Let Father Flecknoe fire thy mind with praise,
And uncle Ogleby thy envy raise.
Thou art my blood, where Jonson has no part:
What share have we in nature, or in art?
Where did his wit on learning fix a brand,
And rail at arts he did not understand?
Where made he love in prince Nicander's[158] vein,
Or swept the dust in Psyche's humble strain? 180
Where sold he bargains, whip-stitch, kiss my a--e,
Promised a play, and dwindled to a farce?
When did his muse from Fletcher scenes purloin,
As thou whole Etheridge dost transfuse to thine?
But so transfused, as oil and waters flow,
His always floats above, thine sinks below.
This is thy province, this thy wondrous way,
New humours to invent for each new play:
This is that boasted bias of thy mind,
By which one way to dulness 'tis inclined: 190
Which makes thy writings lean on one side still,
And, in all changes, that way bends thy will.
Nor let thy mountain-belly make pretence
Of likeness; thine's a tympany of sense.
A tun of man in thy large bulk is writ,
But sure thou'rt but a kilderkin of wit.
Like mine, thy gentle numbers feebly creep;
Thy tragic muse gives smiles, thy comic sleep.
With whate'er gall thou sett'st thyself to write,
Thy inoffensive satires never bite. 200
In thy felonious heart though venom lies,
It does but touch thy Irish pen, and dies.
Thy genius calls thee not to purchase fame
In keen Iambics, but mild Anagram.
Leave writing plays, and choose for thy command,
Some peaceful province in Acrostic land.
There thou mayst wings display and altars[159] raise,
And torture one poor word ten thousand ways.
Or, if thou wouldst thy different talents suit,
Set thy own songs, and sing them to thy lute. 210

He said; but his last words were scarcely heard:
For Bruce and Longville[160] had a trap prepared,
And down they sent the yet declaiming bard.
Sinking he left his drugget robe behind,
Borne upwards by a subterranean wind.
The mantle fell to the young prophet's part,
With double portion of his father's art.


[Footnote 139: 'Mac Flecknoe:' Richard Flecknoe, from whom this poem derives its name, was an Irish priest, and author of plays.]

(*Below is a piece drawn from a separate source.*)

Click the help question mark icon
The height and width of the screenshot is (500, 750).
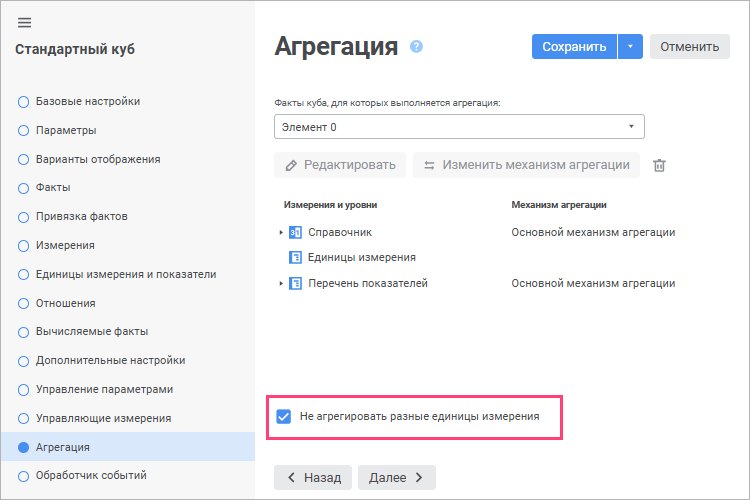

[Footnote 140: 'Heywood and Shirley:' play writers in Queen Elizabeth's time.]

[Footnote 141: 'St Andre:' a famous French dancing-master.]

[Footnote 142: 'Psyche:' an opera of Shadwell's.]

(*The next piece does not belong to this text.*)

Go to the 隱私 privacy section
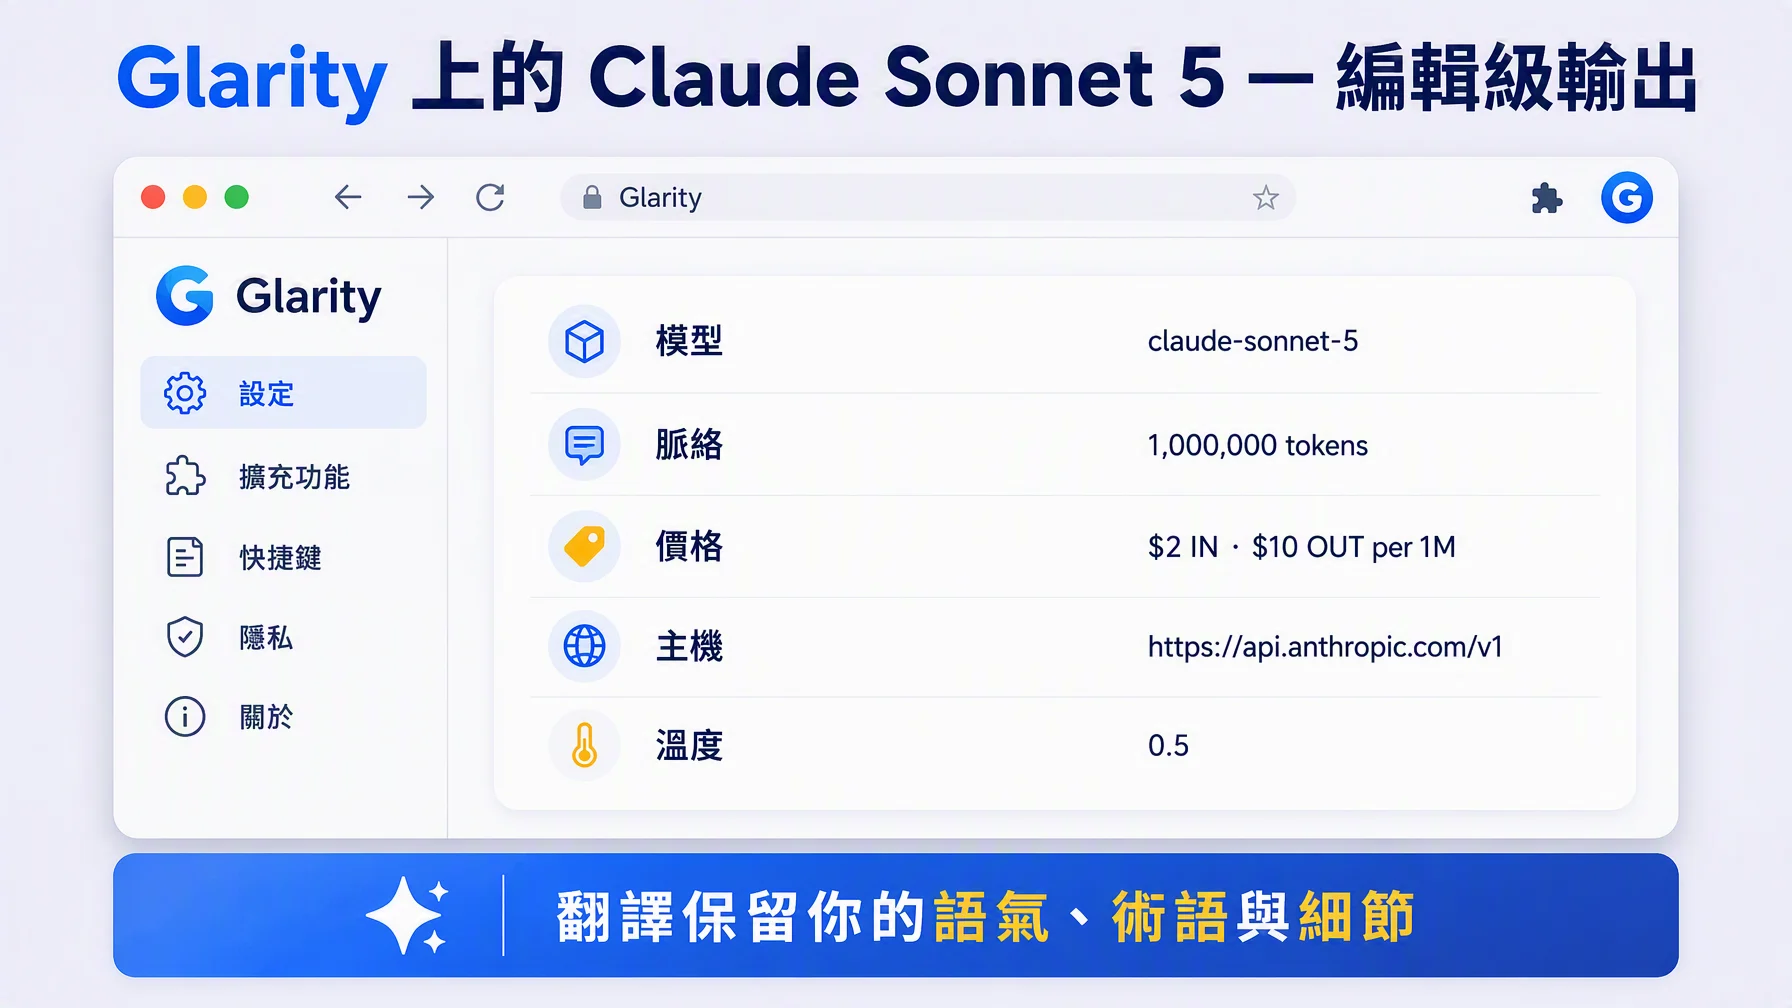Screen dimensions: 1792x1008 coord(284,637)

[Footnote 143: 'Singleton:' a musician of the time.]

[Footnote 144: 'Nursery:' a theatre for training actors.]

[Footnote 145: 'Simkin:' a character of a cobbler, in an interlude.]

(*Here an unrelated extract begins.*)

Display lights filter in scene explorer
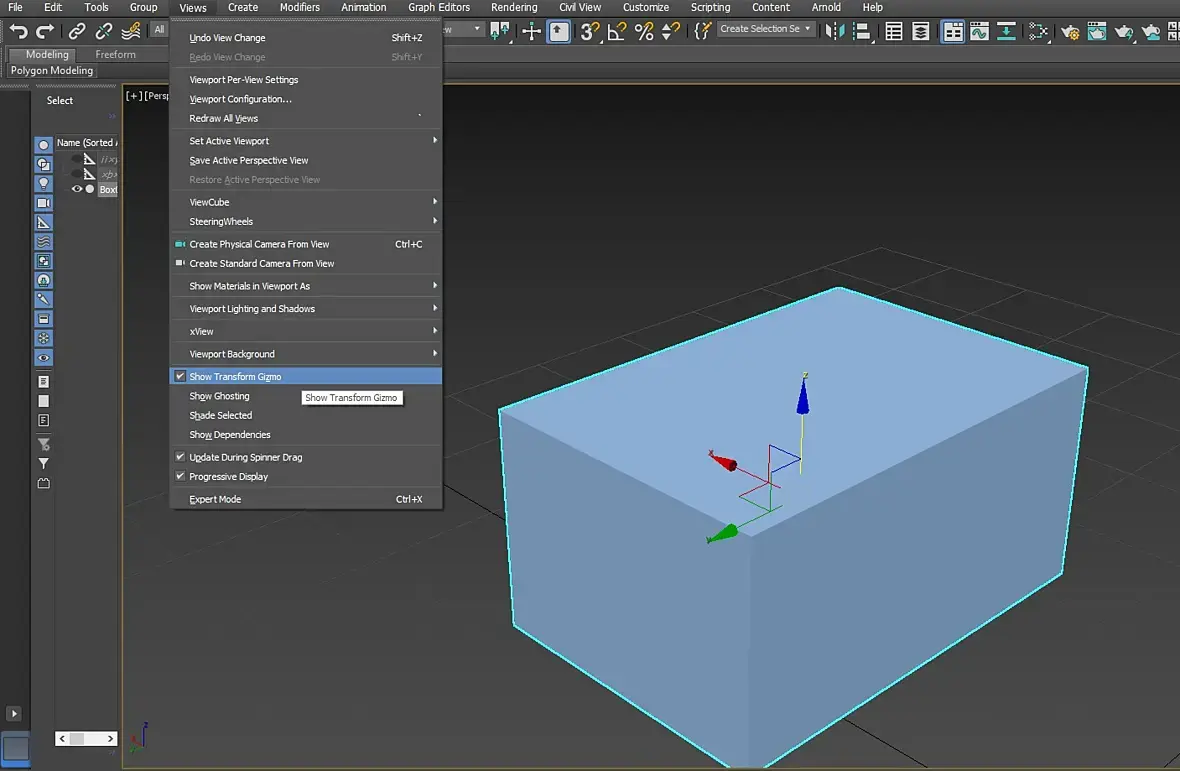Image resolution: width=1180 pixels, height=771 pixels. click(x=44, y=184)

[Footnote 146: 'Panton:' a famous punster.]

[Footnote 147: 'Decker:' Thomas Decker, a dramatic poet of James I.'s reign.]

[Footnote 148: 'Worlds of Misers:' 'The Miser' and 'The Humourists' were two of Shadwell's comedies.]

[Footnote 149: 'Raymond' and 'Bruce:' the first of these is an insipid character in 'The Humourists'; the second, in 'The Virtuoso.']

[Footnote 150: 'Ogleby:' translator of Virgil.]

[Footnote 151: 'Herringman:' Henry Herringman, a bookseller; see 'Life.']

[Footnote 152: 'Love's Kingdom:' this is the name of the only play of Flecknoe's, which was acted, but miscarried in the representation.]

[Footnote 153: 'Virtuoso:' a play of Shadwell's.]

[Footnote 154: 'Gentle George:' Sir George Etheredge.]

[Footnote 155: 'Alien Sedley:' Sir Charles Sedley was supposed to assist Shadwell in writing his plays.]

[Footnote 156: 'Epsom prose:' alluding to Shadwell's play of 'Epsom Wells.']

[Footnote 157: 'Formal:' a character in 'The Virtuoso.']

[Footnote 158: 'Nicander:' a character of a lover in Shadwell's opera of 'Psyche.']

[Footnote 159: 'Wings and altars:' forms in which old acrostics were cast. See Herbert's 'Temple.']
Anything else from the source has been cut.